Prognostic factors in haploidentical transplantation with post-transplant cyclophosphamide for acute myeloid leukemia

Cytotherapy. 2024 Feb 23:S1465-3249(24)00057-4. doi: 10.1016/j.jcyt.2024.02.010. Online ahead of print.

Abstract

Background aims: Haploidentical hematopoietic stem cell transplantation (haplo-HCT) is an appropriate option when an HLA-matched related or unrelated donor is not available. Haplo-HCT using post-transplant cyclophosphamide (PTCy) is being increasingly performed worldwide due to its effective suppression of GVHD and its safety.

Methods: We conducted a large nationwide cohort study to retrospectively analyze 366 patients with acute myeloid leukemia undergoing haplo-HCT with PTCy between 2010 and 2019 and to identify prognostic factors.

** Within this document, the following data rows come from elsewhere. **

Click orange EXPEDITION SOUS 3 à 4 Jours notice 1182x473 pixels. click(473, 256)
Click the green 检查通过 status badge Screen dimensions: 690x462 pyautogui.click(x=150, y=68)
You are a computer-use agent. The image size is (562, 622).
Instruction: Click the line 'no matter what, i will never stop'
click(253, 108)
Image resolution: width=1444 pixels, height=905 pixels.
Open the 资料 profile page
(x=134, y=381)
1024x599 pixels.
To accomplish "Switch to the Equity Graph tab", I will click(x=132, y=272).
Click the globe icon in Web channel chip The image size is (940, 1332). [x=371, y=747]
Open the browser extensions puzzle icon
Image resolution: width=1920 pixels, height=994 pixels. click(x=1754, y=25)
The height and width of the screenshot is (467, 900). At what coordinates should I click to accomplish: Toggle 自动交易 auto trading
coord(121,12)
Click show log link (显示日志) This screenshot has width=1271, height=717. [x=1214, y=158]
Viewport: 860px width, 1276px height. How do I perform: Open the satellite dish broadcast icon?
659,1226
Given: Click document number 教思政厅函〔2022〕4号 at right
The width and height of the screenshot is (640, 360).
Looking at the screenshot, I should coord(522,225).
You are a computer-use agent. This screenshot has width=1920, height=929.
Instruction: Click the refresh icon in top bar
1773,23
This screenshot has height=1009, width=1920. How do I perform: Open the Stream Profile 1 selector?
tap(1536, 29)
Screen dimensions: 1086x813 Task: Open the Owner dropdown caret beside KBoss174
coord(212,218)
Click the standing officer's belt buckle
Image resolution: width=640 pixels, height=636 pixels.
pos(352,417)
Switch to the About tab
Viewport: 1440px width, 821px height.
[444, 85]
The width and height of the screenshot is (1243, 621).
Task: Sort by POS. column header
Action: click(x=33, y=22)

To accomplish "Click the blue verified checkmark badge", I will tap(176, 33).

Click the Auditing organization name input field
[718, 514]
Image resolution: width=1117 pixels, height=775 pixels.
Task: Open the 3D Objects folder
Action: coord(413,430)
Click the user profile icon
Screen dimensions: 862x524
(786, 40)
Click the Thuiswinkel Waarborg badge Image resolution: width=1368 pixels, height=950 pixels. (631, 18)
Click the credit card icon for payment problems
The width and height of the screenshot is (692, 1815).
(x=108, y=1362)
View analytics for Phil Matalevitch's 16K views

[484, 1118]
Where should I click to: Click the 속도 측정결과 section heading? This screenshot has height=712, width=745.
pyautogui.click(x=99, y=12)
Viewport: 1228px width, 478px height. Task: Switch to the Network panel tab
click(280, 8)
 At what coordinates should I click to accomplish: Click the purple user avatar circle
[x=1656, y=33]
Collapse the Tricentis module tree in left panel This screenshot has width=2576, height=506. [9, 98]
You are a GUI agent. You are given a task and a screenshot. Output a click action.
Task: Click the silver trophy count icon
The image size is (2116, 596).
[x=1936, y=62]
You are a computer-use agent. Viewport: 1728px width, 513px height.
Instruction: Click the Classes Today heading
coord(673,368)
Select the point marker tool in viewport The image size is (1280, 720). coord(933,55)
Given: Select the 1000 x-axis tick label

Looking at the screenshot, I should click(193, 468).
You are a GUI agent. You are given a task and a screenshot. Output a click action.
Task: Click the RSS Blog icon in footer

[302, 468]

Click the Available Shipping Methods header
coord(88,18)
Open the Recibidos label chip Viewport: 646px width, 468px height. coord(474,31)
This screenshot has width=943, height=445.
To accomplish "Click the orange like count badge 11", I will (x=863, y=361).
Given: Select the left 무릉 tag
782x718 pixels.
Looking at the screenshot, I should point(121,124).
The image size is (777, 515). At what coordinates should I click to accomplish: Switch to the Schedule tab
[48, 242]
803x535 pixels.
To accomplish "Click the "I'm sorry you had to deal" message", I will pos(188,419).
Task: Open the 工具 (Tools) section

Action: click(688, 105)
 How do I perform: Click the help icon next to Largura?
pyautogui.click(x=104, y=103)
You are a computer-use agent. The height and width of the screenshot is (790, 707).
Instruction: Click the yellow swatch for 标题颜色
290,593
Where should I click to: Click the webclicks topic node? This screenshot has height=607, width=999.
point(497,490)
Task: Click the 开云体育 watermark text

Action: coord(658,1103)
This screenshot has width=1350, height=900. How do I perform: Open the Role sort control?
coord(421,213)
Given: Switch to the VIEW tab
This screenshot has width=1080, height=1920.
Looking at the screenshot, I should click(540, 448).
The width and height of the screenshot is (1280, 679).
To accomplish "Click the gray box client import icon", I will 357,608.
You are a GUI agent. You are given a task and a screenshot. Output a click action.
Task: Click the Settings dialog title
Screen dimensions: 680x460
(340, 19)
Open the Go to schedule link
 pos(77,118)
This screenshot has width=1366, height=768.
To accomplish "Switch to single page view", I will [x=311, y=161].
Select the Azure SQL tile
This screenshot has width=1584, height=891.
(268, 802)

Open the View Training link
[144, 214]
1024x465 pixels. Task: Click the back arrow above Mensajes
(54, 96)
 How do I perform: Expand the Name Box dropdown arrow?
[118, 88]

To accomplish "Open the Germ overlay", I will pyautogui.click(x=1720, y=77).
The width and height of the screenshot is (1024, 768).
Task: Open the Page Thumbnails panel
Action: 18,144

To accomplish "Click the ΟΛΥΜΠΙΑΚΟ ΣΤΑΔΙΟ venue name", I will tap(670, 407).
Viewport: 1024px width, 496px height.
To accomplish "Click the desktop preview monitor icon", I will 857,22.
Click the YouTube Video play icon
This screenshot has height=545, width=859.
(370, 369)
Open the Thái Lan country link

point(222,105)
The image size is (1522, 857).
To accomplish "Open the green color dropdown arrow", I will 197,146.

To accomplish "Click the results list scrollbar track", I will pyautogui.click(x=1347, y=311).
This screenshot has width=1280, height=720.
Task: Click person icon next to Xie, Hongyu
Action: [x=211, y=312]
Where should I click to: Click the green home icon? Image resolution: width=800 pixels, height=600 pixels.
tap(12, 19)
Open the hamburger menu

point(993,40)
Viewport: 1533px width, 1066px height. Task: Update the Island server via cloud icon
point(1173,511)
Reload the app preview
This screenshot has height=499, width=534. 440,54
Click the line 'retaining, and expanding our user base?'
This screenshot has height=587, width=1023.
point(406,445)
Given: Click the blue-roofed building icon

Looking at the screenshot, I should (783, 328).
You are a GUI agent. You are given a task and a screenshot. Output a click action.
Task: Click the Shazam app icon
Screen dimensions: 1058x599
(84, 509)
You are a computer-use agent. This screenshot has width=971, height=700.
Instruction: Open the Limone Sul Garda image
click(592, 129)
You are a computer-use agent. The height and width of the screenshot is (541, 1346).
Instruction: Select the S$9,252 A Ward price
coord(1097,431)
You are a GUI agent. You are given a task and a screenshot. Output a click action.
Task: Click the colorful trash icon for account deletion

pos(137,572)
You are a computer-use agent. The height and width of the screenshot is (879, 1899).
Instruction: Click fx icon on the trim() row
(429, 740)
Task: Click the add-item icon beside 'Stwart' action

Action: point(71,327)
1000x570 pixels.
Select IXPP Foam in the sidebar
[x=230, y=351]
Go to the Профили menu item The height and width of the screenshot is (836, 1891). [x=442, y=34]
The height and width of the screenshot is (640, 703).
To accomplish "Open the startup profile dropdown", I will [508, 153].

Results: A multivariate Cox analysis revealed that an older recipient age (≥60 years), a male donor to a male recipient, a cytomegalovirus IgG-negative donor to a cytomegalovirus IgG-positive recipient, a poor cytogenetic risk, a noncomplete remission status at the time of transplantation, and a history of HCT were independently associated with worse overall survival (OS). Based on each hazard ratio, these factors were scored (1-2 points) and stratified by their total score into three groups: favorable (0-1 points), intermediate (2-3 points), and poor (4 points or more) groups, and 2-year OS rates were 79.9%, 49.2%, and 25.1%, respectively (P < 0.001).

Conclusions: The present study revealed significant prognostic factors in haplo-HCT with PTCy, and a scoring system based on these factors may be used to predict outcomes.

Keywords: GVHD prophylaxis; acute myeloid leukemia; haploidentical hematopoietic stem cell transplantation; post-transplant cyclophosphamide.